Il ben ch’io vi trovai

L’impianto narrativo del romanzo Il ben ch’io vi trovai di Coriolano Martirano è avvincente e conferma il tocco affabulatorio distintivo di tutta la produzione letteraria dell’autore.
Il titolo, mutuato da Dante (Inferno, 1, 8), è programmatico e lascia immaginare una trama interessante.
Il romanzo, edito da Imago Artis di Rossano (CS), è un romanzo storico fulcrato sulla dimensione del verisimile: l’autore racconta, su uno sfondo storico rigorosamente indagato, vicende possibili. E ci convince! Anche perché il romanzo si colloca, secondo una geometria compositiva, all’apice di quella che si può, a buon diritto, chiamare trilogia: forte è il legame, con altri due romanzi, Lucrezia della Valle e Il luogo delle anime.

È rinvenibile, infatti, nei romanzi citati, un continuum non solo tematico, (il manoscritto ricercato, rinvenuto e qui considerato modificabile, l’incendio dell’Archivio, il ruolo dell’Accademia) ma anche rappresentativo del sistema dei personaggi (alcuni dei quali agiscono nei tre plot narrativi).
La scena teatrale si apre a Trento, nel secondo piano del castello del Buon Consiglio, dove sono riuniti i vescovi per ascoltare la relazione del Nunzio apostolico sulle direttive del Concilio di Trento appena concluso: istituzione della Parrocchia come nuova struttura per il bene dei fedeli, affermazione teologica del Purgatorio, importanza del Volgare; si sposta poi a Venezia, presso San Marco in un palazzotto sede della Curia, dove il Nunzio apostolico, il Cardinale Bembo e il Vescovo fanno il punto sulle decisioni del Concilio e infine sul bastimento che, dopo 23 giorni di navigazione, arriverà in Calabria, a Rossano...
Sul Bastimento il Nunzio apostolico e il suo segretario, Sertorio Quattromani e sua nipote Lucrezia della Valle approfondiscono la conoscenza, conversando in latino: gli argomenti sono vari ma tutti riconducibili al manoscritto modificabile, specialmente la precisazione che Sartorio fa asserendo che nell’ambito della collaborazione tra Accademia cosentina ed Accademia del Canal Grande, è Lucrezia della valle che si interessa delle traduzioni in Volgare dal greco e dal latino.
Gli obiettivi di don Sertorio - al di là della sottolineatura dell’importanza della Accademia Cosentina (per il contributo significativo dato alla diffusione del Volgare, come lingua del regno di Napoli, ma anche in quello di Sicilia, dello Stato Pontificio, del Ducato di Parma, di Firenze, della Repubblica veneta ecc.) e l’elogio di intellettuali di prestigio (Battista Amici, Nicolò Salerno) - erano appunto il Reperimento del manoscritto di Lui (Dante templare), la Traduzione e la Correzione-adattamento-modifica dello stesso, per rendere operante il Concilio di Trento: quanto del manoscritto LUI (cioè Dante) abbia verseggiato, Bembo ne valuterà il contenuto sul doppio binario della modificazione e della enfatizzazione!

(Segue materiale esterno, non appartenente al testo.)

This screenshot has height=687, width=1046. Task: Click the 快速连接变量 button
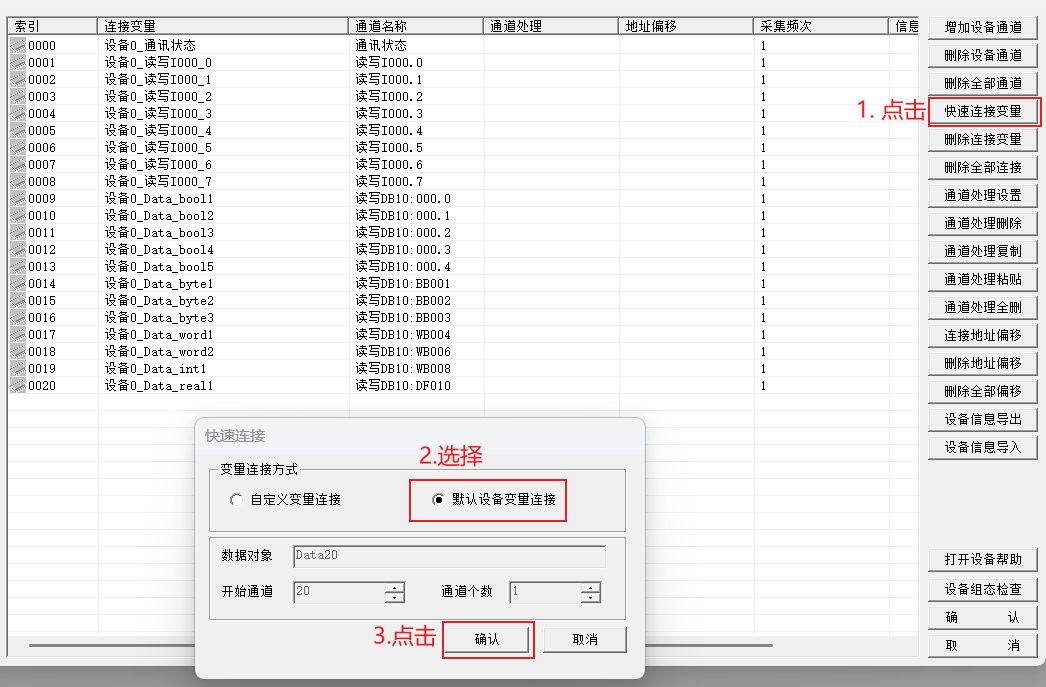tap(981, 111)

Interessante la metafora della “potatura” che don Sertorio usa per ribadire la necessità della “Modificazione”: “[...] sarà il Cardinale a valutare...sarà il Nunzio a decidere l’utilizzazione attraverso la potatura dei rami sporgenti otre il dovuto o addirittura l’introduzione di rami non creati dalla natura”. (pag.115)
Noi lettori non possiamo non stupirci, a questo punto, della particolare “visione” della questione della lingua volgare: il volgare strumento di comunicazione utile, come sottolinea il Nunzio, “al fine di adattare queste cose ai nostri intenti, che sono poi quelli della pace e della giustizia”.

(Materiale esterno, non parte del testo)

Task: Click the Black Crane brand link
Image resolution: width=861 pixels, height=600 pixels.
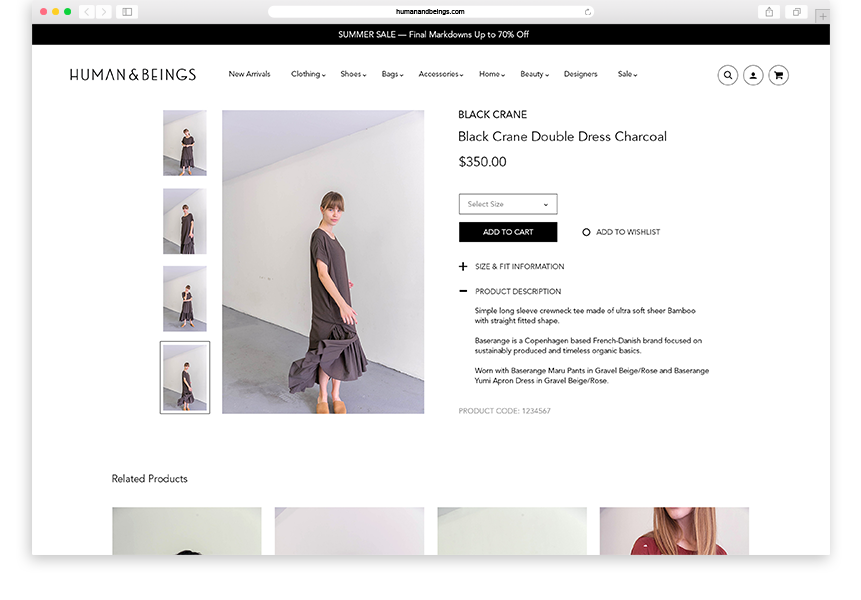Action: [x=492, y=115]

Il discorso dell’autore, quasi una “presa diretta” della realtà cinquecentesca, si configura come diegesi dialogica ed è connotato dall’Insistito uso della litote (più di 20 occorrenze), figura ironica per vocazione, per sfumare un giudizio che avviene ad un livello alto di eleganza stilistica capace di giostrare impliciti e allusioni.

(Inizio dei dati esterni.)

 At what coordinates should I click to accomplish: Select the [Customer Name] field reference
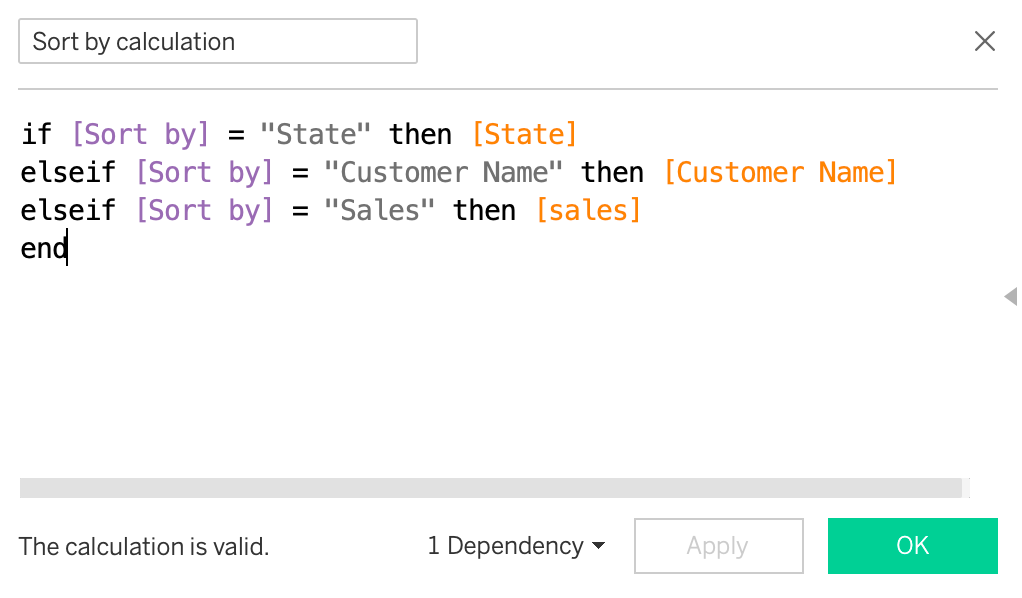[x=780, y=172]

La tensione narrativa crea, pertanto, un effetto di sospensione ironica e i dialoghi elegantemente calibrati sono un chiaro esempio di sprezzatura (secondo in canone di Baldassarre Castiglione), un abile gioco tra diplomazia ed ipocrisia cortigiana sia quando la scena è agita a Trento o a Venezia o sul bastimento, sia anche in Calabria (dove non manca la visita a Telesio in Cosenza “città libera”).
L’autore inducit loquentes a precisare questioni davvero rilevanti come per esempio la scelta (da parte della Chiesa) di scrittori, poeti, pittori e filosofi capaci di diffondere non solo i principi della Chiesa, ma in grado di capire che “rifare” la storia quando è opera destinata al Bene Comune non è peccato né delitto!
L’utilizzo dei laici come instrumentum Regni già ai tempi del Concilio di Trento e la connessione con la Questione della lingua e il trasferimento dell’Archivio imperiale a Cerenzia è davvero una trovata geniale!
Perciò questo libro di Coriolano Martirano va letto tutto d’un fiato!